There are three core ethics in permaculture: Earth care, people care, and fair shares. I asked Looby how relevant the book is for people new to the concept of ‘people care’ or to permaculture in general.

“We’ve all got experiences of when people care hasn’t been present,” she says. “For example a relationship that has fallen apart because of poor communication or unacknowledged needs, to those of us that are aware of what’s going on in the wider world socially and politically.”

‘Spirals of erosion’ is the term used in permaculture where there is a net loss from the system, such as wasted time or energy. Looby’s book aims to help people identify these spirals so that they can intervene and create lives of abundance rather than erosion.

The whole book is packed with design tools to help us all lead fulfilling lives, from visualisations to personal energy audits. Looby likens using permaculture design to being the vehicle for manifesting our dreams and visions. “You’re more likely to get there if you have a roadmap of how to do it,” she says.

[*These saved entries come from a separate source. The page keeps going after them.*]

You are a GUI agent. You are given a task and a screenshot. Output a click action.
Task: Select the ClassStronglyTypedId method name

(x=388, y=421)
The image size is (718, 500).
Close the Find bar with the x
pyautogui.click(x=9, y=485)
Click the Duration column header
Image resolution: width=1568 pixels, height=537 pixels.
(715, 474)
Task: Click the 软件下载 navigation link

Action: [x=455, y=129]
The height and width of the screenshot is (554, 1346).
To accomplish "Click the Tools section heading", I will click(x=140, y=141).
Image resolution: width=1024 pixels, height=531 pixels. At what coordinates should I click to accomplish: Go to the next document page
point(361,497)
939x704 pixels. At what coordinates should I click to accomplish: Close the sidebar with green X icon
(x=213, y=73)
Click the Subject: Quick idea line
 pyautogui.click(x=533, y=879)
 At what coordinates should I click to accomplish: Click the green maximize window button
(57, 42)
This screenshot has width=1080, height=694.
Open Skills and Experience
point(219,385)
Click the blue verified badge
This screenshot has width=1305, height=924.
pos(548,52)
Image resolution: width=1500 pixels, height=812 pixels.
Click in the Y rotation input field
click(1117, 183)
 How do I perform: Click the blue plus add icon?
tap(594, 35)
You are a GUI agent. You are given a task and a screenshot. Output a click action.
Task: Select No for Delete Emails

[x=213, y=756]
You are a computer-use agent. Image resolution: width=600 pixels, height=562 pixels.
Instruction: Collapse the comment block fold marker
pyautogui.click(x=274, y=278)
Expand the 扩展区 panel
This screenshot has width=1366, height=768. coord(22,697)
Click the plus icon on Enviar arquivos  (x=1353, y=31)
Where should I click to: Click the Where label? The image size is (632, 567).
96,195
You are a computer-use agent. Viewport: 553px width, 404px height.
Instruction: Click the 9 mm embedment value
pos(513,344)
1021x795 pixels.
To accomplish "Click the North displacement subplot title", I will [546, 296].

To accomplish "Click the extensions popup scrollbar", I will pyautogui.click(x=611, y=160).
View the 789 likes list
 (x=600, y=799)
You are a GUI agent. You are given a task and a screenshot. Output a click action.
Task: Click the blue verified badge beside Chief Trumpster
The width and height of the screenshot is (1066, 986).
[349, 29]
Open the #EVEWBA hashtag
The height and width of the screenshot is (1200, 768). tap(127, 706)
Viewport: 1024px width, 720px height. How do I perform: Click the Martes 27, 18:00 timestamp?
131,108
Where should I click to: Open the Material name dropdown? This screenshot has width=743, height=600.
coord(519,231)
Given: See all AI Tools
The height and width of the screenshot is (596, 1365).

In addition, in applying permaculture to redesigning our own lives, it makes permaculture relevant to every single one of us. To this end, Looby plans to lead a full permaculture design course with a people care focus.

“I want to provide an opening into permaculture for people who don’t have access to land or don’t have a garden,” she says. “Through coming into permaculture this way through thinking about themselves, they will develop a deeper connection to it.”

The People and Permaculture book is brought alive with activities, examples and questions.

“I knew I could not replicate the richness of a permaculture design course in a book,” explains Looby, “but I wanted to give a taster of these creative teaching methods and make it a rich resource that people can go back to at different times in their life.

“Ultimately, I would like readers to be aware of the possibilities we have to change ourselves and our world, and to know that we can actually manifest the changes we want through conscious permaculture design. I want to see how far we can take permaculture if we apply the ethics, principles and design to all of our people based systems as well as our land systems.

“Can we create the world we want?” asks Looby. “I think we can.”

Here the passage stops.